JM Verhagen, professor and chief of Vascular Surgery, Erasmus University Medical Center in Rotterdam, the Netherlands, presented new data on the Endurant abdominal aortic aneurysm stent graft on the opening day of the VEITHsymposium (17–21 November, New York, USA).
Patients with challenging anatomy have historically been associated with limited eligibility for endovascular repair and higher rates of adverse events. Verhagen’s presentation focused on results across a range of patient anatomies.
“Analysis of the patient cohort from the four-year global ENGAGE registry included several anatomically challenging sub-groups: short, highly angulated, and calcium/thrombus burdened abdominal aortic aneurysm necks. These mid-term outcomes offer clinical insight into the treatment of aneurysm neck anatomies relevant and applicable to current clinical practice and real world settings,” said Verhagen.
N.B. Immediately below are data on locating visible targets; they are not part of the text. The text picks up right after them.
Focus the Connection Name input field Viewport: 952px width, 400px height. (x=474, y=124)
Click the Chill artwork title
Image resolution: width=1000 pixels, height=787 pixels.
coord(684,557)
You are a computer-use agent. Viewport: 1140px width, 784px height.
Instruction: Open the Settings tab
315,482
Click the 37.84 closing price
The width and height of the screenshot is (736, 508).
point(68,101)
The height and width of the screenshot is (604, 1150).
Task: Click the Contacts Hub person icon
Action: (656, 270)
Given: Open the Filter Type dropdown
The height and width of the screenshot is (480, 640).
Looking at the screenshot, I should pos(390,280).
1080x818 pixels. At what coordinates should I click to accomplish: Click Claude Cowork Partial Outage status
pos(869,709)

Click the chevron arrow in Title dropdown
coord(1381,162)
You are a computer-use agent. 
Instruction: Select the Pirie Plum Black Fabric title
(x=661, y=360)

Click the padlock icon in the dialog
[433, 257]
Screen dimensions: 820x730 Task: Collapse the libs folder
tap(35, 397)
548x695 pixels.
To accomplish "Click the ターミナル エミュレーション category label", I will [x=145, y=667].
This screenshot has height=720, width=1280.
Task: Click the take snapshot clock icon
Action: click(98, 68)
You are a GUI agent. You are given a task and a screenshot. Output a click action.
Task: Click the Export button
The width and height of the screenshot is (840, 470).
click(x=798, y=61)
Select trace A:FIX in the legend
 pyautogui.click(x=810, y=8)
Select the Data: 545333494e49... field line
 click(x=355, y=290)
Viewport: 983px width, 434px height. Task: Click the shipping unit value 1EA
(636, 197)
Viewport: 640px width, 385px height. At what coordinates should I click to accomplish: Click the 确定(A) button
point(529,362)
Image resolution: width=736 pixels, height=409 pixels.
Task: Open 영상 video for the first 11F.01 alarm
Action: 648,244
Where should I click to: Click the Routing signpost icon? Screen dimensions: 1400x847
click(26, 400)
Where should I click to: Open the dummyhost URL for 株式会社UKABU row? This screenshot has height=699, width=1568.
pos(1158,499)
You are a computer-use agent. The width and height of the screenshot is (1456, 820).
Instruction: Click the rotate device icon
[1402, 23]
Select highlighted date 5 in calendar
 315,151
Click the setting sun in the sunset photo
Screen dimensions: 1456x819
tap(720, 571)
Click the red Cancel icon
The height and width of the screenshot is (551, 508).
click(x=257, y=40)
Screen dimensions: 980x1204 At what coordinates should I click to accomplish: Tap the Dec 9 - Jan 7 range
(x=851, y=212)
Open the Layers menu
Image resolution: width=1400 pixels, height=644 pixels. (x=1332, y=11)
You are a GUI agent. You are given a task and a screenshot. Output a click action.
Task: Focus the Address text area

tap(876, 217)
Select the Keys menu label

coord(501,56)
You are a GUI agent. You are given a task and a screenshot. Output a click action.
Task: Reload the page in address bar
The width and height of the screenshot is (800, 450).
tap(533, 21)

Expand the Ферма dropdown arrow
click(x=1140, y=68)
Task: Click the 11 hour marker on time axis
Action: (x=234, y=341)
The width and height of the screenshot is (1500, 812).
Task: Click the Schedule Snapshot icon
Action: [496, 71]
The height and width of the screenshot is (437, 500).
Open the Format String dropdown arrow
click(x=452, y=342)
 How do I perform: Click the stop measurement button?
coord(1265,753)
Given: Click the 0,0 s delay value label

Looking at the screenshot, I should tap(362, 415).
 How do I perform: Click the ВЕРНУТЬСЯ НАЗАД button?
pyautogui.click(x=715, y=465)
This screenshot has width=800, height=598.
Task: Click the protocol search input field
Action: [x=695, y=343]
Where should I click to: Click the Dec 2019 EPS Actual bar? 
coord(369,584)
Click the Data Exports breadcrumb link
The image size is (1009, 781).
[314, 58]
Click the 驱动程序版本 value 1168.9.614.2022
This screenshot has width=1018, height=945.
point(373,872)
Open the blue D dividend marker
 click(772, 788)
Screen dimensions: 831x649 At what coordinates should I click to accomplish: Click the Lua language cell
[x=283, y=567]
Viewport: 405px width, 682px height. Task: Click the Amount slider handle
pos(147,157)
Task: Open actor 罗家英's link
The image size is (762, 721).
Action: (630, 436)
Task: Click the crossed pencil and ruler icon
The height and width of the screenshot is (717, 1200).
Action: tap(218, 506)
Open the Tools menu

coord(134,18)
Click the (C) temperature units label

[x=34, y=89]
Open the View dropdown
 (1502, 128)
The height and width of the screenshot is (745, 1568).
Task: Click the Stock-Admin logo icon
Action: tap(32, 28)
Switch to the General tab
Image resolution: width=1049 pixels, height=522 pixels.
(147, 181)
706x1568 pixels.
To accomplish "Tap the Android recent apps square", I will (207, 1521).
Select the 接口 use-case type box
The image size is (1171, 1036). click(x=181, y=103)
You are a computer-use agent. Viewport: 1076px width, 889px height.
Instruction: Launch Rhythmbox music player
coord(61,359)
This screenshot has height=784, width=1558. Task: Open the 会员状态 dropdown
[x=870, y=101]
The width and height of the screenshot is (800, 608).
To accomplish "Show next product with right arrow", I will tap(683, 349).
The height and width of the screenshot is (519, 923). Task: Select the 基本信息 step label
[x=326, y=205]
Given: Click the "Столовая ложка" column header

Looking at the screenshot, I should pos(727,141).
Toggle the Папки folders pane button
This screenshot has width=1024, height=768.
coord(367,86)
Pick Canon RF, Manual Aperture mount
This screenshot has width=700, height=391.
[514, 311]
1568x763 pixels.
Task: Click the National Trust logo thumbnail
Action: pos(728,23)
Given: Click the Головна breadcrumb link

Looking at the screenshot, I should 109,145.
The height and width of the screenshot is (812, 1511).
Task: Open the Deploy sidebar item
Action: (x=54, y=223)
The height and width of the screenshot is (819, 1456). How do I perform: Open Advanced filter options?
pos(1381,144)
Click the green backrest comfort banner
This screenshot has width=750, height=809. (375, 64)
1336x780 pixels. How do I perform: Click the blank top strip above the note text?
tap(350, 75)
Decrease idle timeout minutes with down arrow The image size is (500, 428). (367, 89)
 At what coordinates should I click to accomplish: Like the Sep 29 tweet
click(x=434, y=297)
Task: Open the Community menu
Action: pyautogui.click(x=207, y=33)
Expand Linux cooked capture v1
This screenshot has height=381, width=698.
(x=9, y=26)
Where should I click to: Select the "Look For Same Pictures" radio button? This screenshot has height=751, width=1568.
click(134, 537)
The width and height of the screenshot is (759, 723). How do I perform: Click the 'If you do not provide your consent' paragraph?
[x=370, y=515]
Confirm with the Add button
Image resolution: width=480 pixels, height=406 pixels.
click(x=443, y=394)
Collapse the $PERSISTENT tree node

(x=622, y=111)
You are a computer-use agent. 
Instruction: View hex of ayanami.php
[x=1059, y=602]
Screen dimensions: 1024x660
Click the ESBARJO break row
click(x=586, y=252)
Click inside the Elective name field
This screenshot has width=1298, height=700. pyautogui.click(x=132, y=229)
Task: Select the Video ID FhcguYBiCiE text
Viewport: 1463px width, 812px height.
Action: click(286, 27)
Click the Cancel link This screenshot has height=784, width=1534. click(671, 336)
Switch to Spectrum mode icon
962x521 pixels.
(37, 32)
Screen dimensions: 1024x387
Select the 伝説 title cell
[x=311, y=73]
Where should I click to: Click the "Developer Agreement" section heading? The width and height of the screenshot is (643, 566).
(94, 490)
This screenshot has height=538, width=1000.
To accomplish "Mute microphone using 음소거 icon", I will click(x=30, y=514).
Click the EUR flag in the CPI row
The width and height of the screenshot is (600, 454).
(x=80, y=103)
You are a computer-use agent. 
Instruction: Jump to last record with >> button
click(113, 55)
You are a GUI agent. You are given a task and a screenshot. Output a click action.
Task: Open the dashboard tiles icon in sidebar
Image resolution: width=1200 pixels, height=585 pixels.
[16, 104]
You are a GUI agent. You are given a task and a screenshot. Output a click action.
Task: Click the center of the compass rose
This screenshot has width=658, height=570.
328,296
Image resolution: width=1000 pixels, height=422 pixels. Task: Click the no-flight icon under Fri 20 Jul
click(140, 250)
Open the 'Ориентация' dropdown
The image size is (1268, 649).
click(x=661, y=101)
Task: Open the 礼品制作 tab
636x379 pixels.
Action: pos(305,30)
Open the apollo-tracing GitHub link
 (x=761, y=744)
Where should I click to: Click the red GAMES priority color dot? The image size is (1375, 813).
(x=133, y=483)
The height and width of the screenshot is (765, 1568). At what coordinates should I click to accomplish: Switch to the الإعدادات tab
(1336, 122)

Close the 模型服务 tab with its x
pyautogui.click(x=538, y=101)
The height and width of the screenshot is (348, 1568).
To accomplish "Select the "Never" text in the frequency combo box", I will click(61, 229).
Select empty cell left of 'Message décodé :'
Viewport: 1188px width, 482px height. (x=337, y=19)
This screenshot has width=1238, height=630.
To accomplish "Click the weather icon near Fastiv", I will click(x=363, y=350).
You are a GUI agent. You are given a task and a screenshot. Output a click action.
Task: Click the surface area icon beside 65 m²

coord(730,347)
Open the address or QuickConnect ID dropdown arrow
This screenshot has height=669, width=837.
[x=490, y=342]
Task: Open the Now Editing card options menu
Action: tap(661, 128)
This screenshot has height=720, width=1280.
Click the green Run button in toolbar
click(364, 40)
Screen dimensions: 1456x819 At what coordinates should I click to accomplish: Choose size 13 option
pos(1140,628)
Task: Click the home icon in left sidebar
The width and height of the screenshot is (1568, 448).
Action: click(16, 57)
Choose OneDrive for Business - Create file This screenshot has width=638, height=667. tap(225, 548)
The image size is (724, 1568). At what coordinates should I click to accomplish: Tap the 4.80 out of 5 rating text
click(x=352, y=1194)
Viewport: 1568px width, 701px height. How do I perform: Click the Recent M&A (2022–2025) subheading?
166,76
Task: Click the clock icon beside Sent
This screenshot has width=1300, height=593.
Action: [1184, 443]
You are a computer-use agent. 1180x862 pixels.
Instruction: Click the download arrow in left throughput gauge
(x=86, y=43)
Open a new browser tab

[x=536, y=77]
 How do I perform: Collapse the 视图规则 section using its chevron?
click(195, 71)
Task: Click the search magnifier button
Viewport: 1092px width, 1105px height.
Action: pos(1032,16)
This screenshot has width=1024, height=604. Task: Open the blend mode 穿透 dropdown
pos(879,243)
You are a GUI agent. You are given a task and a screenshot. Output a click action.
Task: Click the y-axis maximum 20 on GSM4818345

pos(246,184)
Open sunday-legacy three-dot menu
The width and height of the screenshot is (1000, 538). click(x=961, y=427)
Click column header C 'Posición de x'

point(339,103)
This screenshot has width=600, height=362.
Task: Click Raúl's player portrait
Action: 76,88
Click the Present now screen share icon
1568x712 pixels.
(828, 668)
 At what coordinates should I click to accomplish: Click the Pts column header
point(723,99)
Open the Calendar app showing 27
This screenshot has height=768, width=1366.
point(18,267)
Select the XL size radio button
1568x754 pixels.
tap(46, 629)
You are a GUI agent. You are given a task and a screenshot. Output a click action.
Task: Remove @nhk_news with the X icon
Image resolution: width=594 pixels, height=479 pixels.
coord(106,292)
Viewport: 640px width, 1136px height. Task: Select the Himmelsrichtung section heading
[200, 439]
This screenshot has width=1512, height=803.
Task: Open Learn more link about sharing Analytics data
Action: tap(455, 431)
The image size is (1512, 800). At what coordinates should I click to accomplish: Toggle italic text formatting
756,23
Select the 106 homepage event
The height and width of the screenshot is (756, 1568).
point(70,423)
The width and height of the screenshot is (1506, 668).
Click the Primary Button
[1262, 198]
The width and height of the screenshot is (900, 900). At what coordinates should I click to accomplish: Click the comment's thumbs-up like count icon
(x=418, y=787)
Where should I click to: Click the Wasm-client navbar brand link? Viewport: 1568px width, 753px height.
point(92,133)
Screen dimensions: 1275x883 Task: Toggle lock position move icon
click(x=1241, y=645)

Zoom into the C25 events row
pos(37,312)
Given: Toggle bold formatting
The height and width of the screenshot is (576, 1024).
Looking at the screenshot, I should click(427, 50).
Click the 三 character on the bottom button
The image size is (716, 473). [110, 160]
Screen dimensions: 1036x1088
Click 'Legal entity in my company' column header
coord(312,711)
At four-years, no significant differences were found between the short neck (>=10-<15mm) and standard neck (>=15mm) cohorts in terms of type Ia endoleak rate and aneurysm diameter increase. Low rates of aneurysm rupture and conversion to open surgery were demonstrated through four-year follow-up, and there was no significant difference between the cohorts in terms of secondary endovascular procedures. Freedom from aneurysm-related mortality at four-years was 99.2% for the short neck cohort and 98.3% for the standard length necks.
The Endurant stent graft system is approved outside of the USA for use in patients with aneurysm neck lengths of >=10mm and <=60 degrees infra-renal angulation and >=15mm with <=75 degrees infra-renal angulation. In the USA, the Endurant stent graft system is indicated for necks >=10mm and <=60 degrees infra-renal angulation.
The Endurant system received the CE mark in June 2008, and since then the global ENGAGE registry has enrolled more than 1,200 patients at 79 sites across six continents. US Food and Drug Administration (FDA) approval was received in December 2010. With ten-year follow-up planned for all patients, the ENGAGE registry represents the most robust post-market registry ever initiated.
Marc RHM van Sambeek, Department of Vascular Surgery, Catharina Hospital, Eindhoven, the Netherlands, will report on the four-year full cohort analysis from the global ENGAGE registry at the VEITHsymposium on 21 November.